Find the line containing "Given: Click Settings in the breadcrumb path" in the records below. Copy exactly that line and each one after it, ending at the line containing "The width and height of the screenshot is (383, 254).", and nothing more.

* SOURCE MATERIAL *
_ _ _ _ _ _ _

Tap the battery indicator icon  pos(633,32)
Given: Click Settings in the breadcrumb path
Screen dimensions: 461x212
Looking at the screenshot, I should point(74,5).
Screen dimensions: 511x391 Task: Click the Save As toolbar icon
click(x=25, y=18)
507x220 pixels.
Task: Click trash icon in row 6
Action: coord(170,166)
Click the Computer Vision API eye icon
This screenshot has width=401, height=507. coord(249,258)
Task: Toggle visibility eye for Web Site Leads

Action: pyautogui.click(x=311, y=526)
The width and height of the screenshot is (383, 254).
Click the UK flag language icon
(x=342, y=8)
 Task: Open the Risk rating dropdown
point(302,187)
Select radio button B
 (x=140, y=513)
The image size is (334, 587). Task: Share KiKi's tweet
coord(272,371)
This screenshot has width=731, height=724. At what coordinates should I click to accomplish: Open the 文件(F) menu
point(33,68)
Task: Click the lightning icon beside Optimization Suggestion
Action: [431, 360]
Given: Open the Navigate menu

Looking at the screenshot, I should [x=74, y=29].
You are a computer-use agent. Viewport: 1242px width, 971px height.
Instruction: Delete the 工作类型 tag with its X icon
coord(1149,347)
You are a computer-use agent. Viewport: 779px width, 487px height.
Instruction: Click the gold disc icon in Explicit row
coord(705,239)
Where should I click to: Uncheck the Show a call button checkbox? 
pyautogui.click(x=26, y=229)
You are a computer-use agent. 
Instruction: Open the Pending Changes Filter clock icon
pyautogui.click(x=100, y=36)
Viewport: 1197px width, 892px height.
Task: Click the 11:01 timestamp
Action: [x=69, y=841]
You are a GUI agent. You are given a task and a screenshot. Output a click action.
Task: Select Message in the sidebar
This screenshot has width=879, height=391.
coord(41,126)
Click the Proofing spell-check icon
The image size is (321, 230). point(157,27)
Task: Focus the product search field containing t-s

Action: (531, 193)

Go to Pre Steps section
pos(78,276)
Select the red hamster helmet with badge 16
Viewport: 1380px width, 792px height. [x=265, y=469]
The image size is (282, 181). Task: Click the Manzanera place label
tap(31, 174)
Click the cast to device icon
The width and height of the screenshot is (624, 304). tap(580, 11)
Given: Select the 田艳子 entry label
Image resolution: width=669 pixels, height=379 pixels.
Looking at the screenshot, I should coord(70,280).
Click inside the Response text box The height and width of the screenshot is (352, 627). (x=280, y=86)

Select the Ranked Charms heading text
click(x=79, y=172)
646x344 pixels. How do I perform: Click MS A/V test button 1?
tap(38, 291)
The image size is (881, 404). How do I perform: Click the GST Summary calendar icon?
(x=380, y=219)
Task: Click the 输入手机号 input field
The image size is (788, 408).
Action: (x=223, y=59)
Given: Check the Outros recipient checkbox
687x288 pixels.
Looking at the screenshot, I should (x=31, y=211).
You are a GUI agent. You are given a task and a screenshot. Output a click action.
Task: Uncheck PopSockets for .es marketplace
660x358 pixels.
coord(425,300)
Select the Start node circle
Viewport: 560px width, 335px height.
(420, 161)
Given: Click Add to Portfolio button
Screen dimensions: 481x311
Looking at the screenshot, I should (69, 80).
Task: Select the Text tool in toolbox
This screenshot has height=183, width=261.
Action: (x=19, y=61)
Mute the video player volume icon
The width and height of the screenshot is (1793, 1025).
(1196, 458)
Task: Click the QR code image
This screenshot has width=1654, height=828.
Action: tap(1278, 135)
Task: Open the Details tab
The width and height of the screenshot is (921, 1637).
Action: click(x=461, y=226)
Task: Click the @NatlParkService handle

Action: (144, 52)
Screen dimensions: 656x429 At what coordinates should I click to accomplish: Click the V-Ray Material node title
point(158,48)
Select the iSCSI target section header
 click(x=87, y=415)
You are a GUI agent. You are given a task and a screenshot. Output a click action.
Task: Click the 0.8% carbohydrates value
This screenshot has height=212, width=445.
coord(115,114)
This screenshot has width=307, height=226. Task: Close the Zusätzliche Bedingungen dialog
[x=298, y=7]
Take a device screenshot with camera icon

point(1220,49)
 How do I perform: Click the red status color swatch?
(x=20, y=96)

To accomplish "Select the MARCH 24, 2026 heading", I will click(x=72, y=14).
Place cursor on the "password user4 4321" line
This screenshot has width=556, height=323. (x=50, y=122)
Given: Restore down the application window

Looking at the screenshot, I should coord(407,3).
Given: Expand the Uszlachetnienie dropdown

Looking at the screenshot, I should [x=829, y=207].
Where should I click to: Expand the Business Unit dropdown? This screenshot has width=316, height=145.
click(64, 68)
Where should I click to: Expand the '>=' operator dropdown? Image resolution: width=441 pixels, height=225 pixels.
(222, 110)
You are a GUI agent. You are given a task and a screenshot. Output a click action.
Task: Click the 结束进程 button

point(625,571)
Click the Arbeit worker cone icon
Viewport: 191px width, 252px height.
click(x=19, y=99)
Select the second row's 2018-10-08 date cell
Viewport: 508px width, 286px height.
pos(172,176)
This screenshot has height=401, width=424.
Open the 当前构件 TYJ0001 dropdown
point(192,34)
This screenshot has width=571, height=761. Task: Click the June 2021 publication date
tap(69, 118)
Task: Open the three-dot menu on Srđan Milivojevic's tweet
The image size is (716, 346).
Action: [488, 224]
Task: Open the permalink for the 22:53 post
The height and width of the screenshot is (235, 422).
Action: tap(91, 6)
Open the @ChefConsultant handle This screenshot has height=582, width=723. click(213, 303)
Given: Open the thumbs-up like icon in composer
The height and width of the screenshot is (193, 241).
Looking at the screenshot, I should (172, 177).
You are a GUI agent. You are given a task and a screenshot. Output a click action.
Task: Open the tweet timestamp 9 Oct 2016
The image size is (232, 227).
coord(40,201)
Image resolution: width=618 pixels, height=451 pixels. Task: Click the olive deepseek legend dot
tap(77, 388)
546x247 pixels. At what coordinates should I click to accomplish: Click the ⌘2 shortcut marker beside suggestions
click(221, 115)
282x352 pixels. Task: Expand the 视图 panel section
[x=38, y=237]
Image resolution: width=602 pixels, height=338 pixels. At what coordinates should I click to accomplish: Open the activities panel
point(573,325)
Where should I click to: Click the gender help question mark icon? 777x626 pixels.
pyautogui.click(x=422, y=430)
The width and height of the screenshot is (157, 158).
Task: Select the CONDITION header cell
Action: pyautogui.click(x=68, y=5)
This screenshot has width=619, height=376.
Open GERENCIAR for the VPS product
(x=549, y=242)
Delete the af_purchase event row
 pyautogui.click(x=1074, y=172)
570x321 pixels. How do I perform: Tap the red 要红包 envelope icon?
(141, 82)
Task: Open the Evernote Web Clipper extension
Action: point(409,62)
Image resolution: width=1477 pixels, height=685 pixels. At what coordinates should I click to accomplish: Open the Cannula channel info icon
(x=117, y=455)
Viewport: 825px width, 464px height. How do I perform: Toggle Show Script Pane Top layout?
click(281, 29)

_ _ _ _ _ _ _

* ANSWER TO THE EXERCISE *
Given: Click Settings in the breadcrumb path
Screen dimensions: 461x212
Looking at the screenshot, I should point(74,5).
Screen dimensions: 511x391 Task: Click the Save As toolbar icon
click(x=25, y=18)
507x220 pixels.
Task: Click trash icon in row 6
Action: coord(170,166)
Click the Computer Vision API eye icon
This screenshot has width=401, height=507. coord(249,258)
Task: Toggle visibility eye for Web Site Leads

Action: pyautogui.click(x=311, y=526)
The width and height of the screenshot is (383, 254).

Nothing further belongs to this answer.